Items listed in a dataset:
::::

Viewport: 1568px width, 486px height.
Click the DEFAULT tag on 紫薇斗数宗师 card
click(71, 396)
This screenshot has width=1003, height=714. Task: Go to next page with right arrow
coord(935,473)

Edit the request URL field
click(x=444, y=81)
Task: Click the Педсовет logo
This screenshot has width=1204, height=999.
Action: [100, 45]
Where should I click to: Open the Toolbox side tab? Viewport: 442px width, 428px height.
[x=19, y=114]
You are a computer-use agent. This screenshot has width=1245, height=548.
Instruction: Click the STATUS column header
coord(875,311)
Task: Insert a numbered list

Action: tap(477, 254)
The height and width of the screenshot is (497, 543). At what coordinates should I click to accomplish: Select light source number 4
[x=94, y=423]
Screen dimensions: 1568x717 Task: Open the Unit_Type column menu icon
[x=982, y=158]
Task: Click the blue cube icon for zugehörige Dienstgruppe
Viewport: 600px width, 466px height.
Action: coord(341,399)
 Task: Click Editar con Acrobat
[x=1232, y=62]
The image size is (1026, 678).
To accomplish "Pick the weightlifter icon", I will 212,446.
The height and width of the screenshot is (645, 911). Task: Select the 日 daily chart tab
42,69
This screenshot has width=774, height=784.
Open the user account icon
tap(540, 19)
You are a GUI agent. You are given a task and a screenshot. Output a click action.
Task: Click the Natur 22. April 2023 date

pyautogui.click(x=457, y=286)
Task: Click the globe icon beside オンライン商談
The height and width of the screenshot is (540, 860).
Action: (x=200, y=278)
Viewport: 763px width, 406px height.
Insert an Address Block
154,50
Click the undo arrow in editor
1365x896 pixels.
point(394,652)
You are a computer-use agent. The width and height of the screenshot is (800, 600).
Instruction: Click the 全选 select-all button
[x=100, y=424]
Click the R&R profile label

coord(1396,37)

::::

Every line of the records containing the word "computer" must appear in the answer.

### Answer to this task:
You are a computer-use agent. This screenshot has width=1245, height=548.
You are a computer-use agent. The width and height of the screenshot is (800, 600).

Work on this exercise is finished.